Ramirez war einer der großen Hitter seiner Zeit (.312/.411/.585), ließ sich allerdings zweimal mit leistungssteigernden Drogen erwischen, was seine Chancen auf einen sofortigen Einzug in die Hall deutlich schmälern dürfte. Auch gegen „Pudge“ Rodriguez gab es Dopingvorwürfe, allerdings keinerlei Beweise und aus unbestätigten Gerüchten sollte man einem der offensiv wie defensiv besten Catcher aller Zeiten (mit unter anderem den meisten Spielen, den meisten Hits und den meisten Extra-Base-Hits sowie 13 Gold Gloves als Catcher) keinen Strick drehen. Er ist meinen Augen der aussichtsreichste Kandidat, im ersten Jahr gewählt zu werden. Guerrero könnte es ebenfalls schaffen. Er war ein großartiger Hitter, bekannt für seine Fähigkeit, auch nach schlechten Pitches zu schlagen und Basehits daraus zu produzieren. Als Fielder beging er einerseits viele Errors, hatte aber andererseits einen sehr starken rechten Arm. Ich bin sicher, Guerrero wird in die Hall of Fame kommen, vielleicht im ersten, spätestens aber im zweiten Jahr.

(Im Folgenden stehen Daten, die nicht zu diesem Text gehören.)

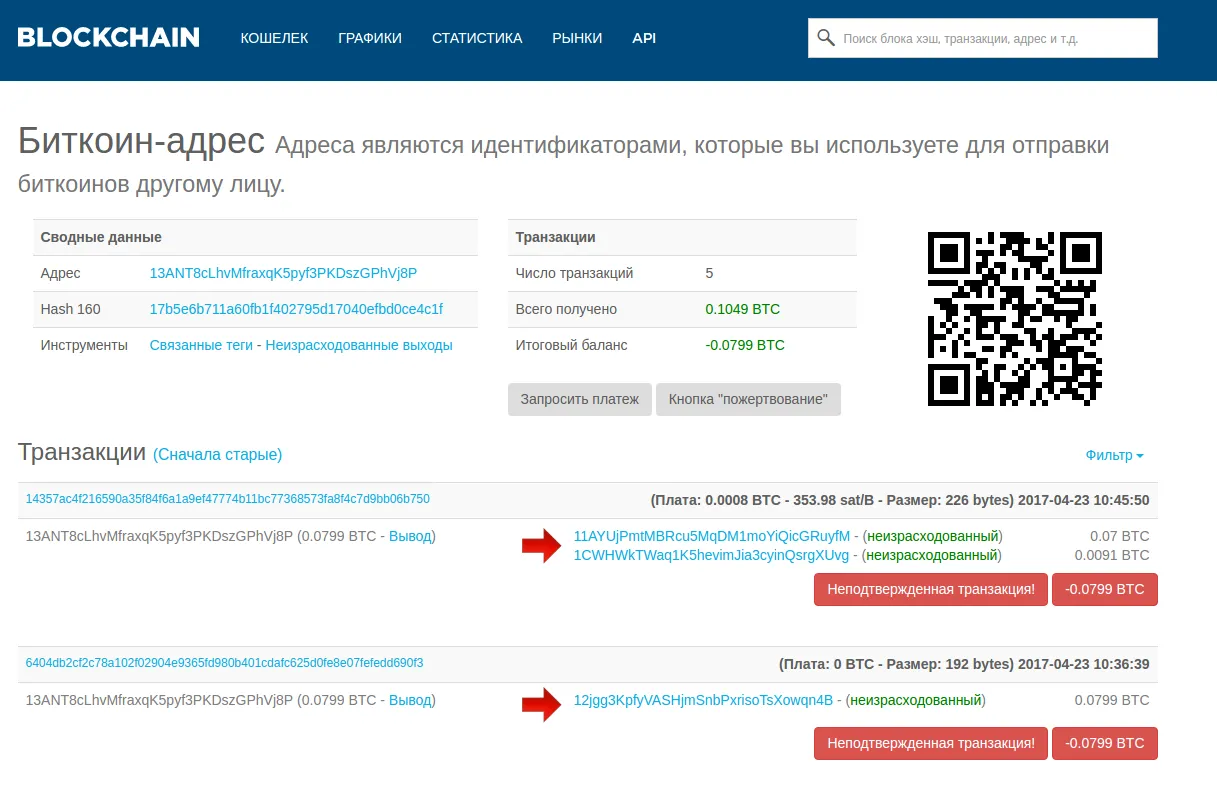Image resolution: width=1217 pixels, height=798 pixels.
Task: Open СТАТИСТИКА navigation item
Action: 477,38

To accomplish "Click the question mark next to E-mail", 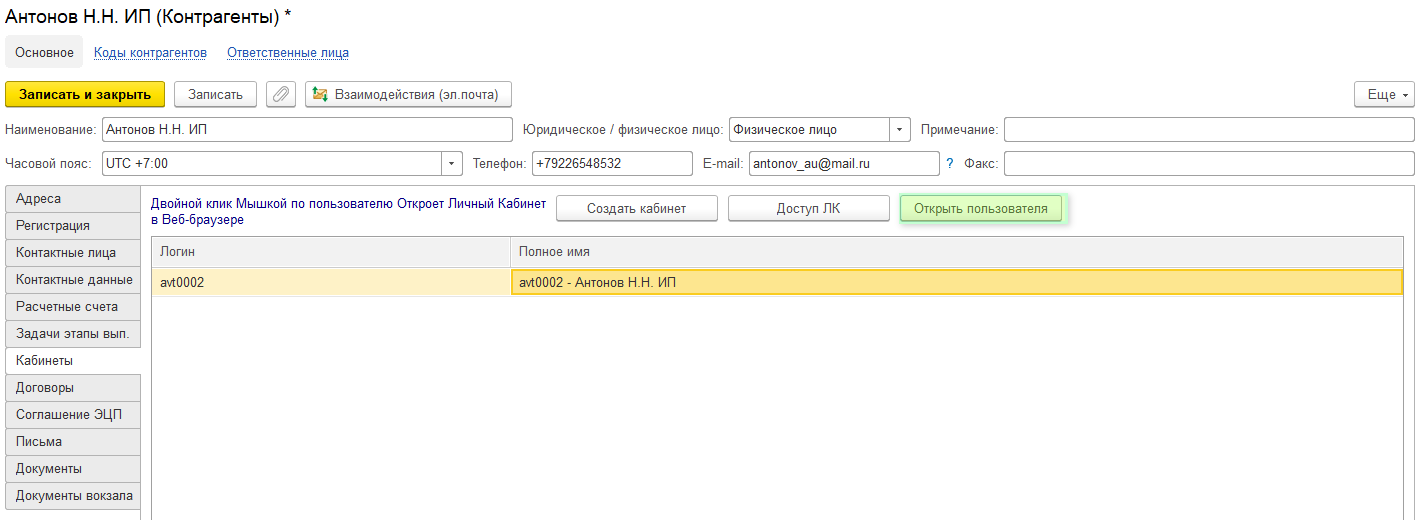I will click(950, 163).
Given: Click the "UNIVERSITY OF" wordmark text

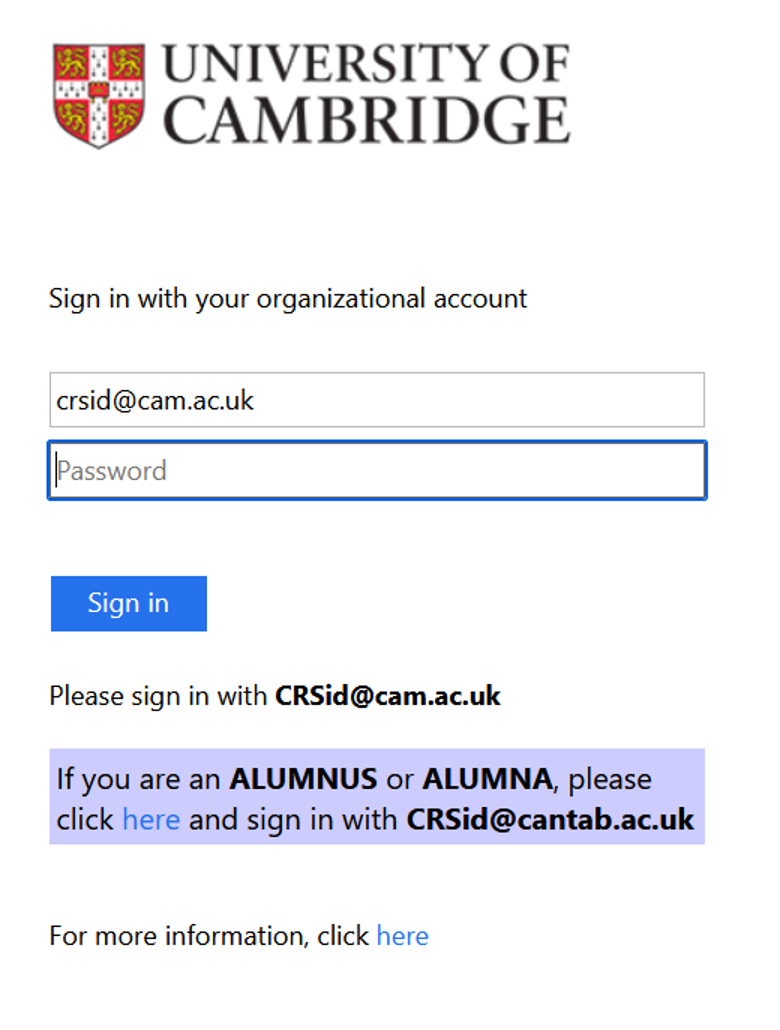Looking at the screenshot, I should [x=366, y=64].
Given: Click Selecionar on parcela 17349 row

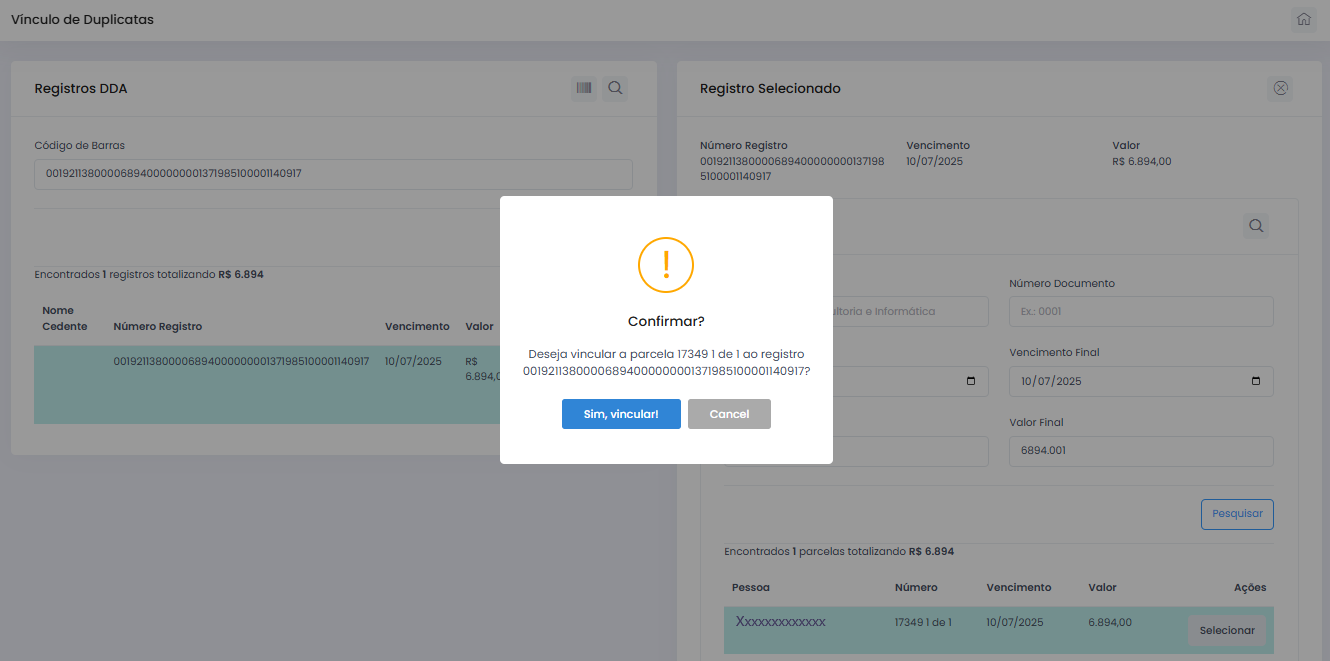Looking at the screenshot, I should (1227, 631).
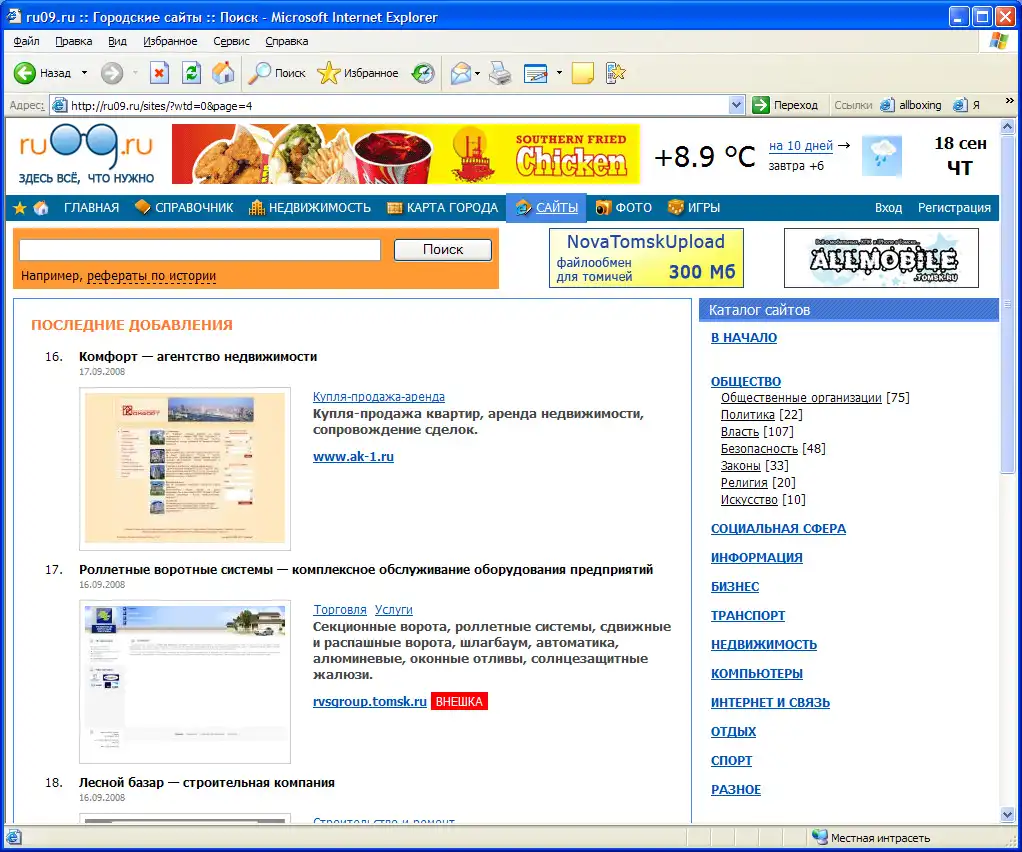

Posada schließlich hat in 17 Jahren mit den Yankees vier World Series gewonnen und es mit einer Karriere-Slashline von .273/.374/.474 auf gute Zahlen gebracht; für so überragend, dass er zwangsläufig in die Hall of Fame gewählt wird, halte ich ihn aber nicht.

Wer kommt noch rein?
Hinter der aus Griffey Jr. und Mike Piazza bestehenden Hall-of-Fame-Klasse von 2016 verpassten Jeff Bagwell (71,6%), Tim Raines (69,8%) und Trevor Hoffman (67,3%) letztes Jahr nur knapp die Aufnahmeschwelle. Alle drei können guter Hoffnung sein, dass es dieses Mal klappt – in aller Regel wird man mit solchen Zustimmungswerten im Folgejahr gewählt.

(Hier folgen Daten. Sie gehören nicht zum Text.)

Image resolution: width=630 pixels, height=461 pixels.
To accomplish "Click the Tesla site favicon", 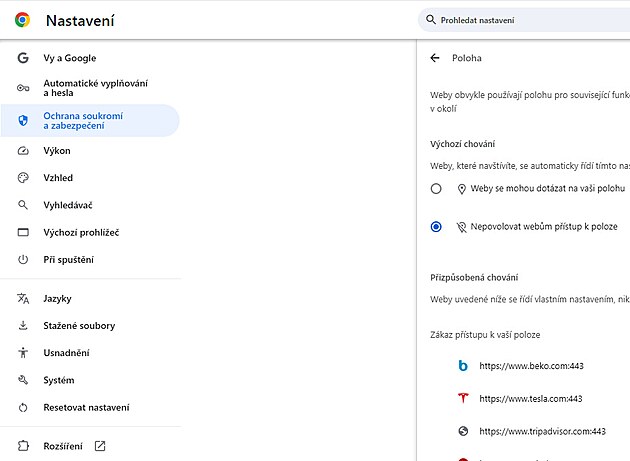I will 463,398.
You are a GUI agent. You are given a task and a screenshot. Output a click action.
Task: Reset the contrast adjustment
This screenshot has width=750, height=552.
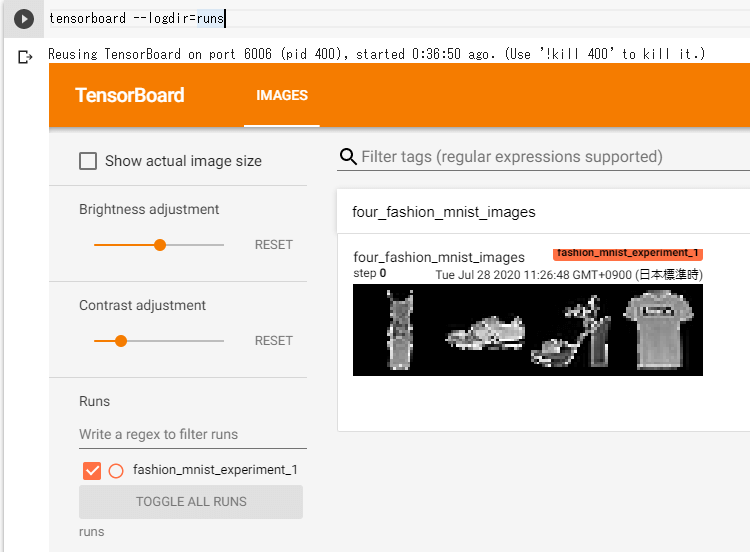[273, 341]
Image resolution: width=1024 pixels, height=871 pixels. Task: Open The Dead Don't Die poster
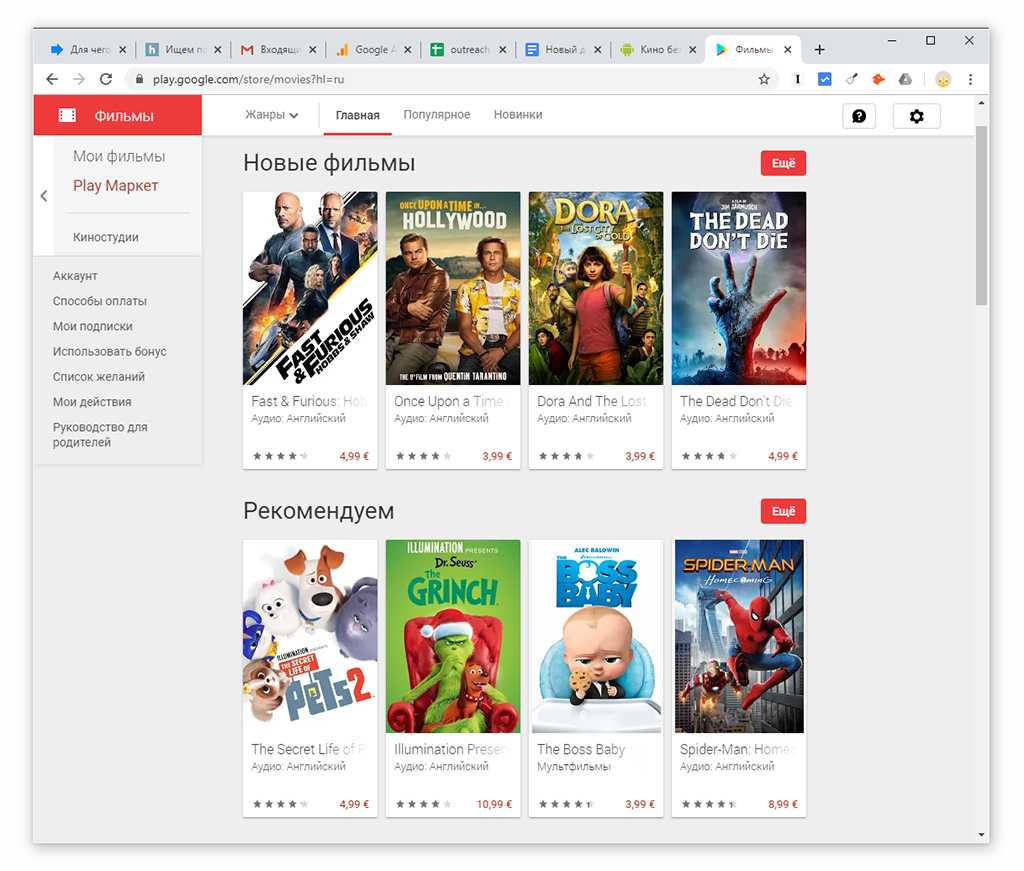[x=738, y=288]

Hinter den drei Genannten landete 2016 mit Curt Schilling (52,3%), Roger Clemens (45,2%) und Barry Bonds (44,3%) ein Trio großer Namen, deren Chancen auf eine der begehrten Plaketten in Cooperstown nur mittelmäßig sind. Vor allem Clemens und Bonds spalten die Gemüter – beide gehören unzweifelhaft zu den besten MLB-Spielern aller Zeiten, beide sind aber auch bekannte Dopingsünder. In welchem Ausmaß sind die Karriereleistungen der Beiden auf verbotene Substanzen zurückzuführen? Und welche Rolle soll bei der Wahl die charakterliche Einwandfreiheit der Kandidaten spielen? Vor diesen Fragen stehen die BBWA-Mitglieder in Bezug auf Bonds und Clemens nun zum fünften Mal. Der Ausgang ist offen, wenngleich sich die Anzeichen mehren, dass der Widerstand gegen ihre Aufnahme bröckelt und sie dieses Mal wohl zumindest näher an die 75% herankommen als in den Jahren davor. Wenn es nach mir ginge: Ich würde sie in die Hall of Fame aufnehmen, das Dopingthema aber nicht verschämt unter den Tisch kehren, sondern durch entsprechende Darstellung im Museum eine offensive Auseinandersetzung damit befördern.

Um eine konkrete Prognose zu wagen: Ich tippe, dass die diesjährige Hall-of-Fame-Klasse aus Rodriguez, Guerrero, Bagwell, Raines und Hoffman bestehen wird. Bonds und Clemens bleiben dieses Mal noch draußen, sind aber nächstes Jahr dabei.

Neben dem „normalen“ Verfahren der Wahl durch die BBWA gibt es übrigens noch einen zweiten Weg in die Hall of Fame des Baseballs: Die sogenannten Eras Committees (früher bekannt als Veterans Committee) sind vier vom Direktorat der Hall of Fame eingesetzte Expertengruppen, die sich auf verschiedene historische Zeiträume des Baseballsports spezialisiert haben. Die Era Committees tagen im jährlichen Wechsel und entscheiden gemeinsam (ebenfalls mit Dreiviertelmehrheiten) über die Aufnahme von Trainern, Schiedsrichtern und Funktionären sowie von durch die BBWA nicht mehr wählbaren Spielern in die Hall of Fame. Für die Aufnahme in diesem Jahr haben die Committees bereits während der Winter Meetings im Dezember die beiden Funktionäre John Schuerholz (Präsident der Atlanta Braves) und Bud Selig (ehemaliger Commissioner der MLB) gewählt.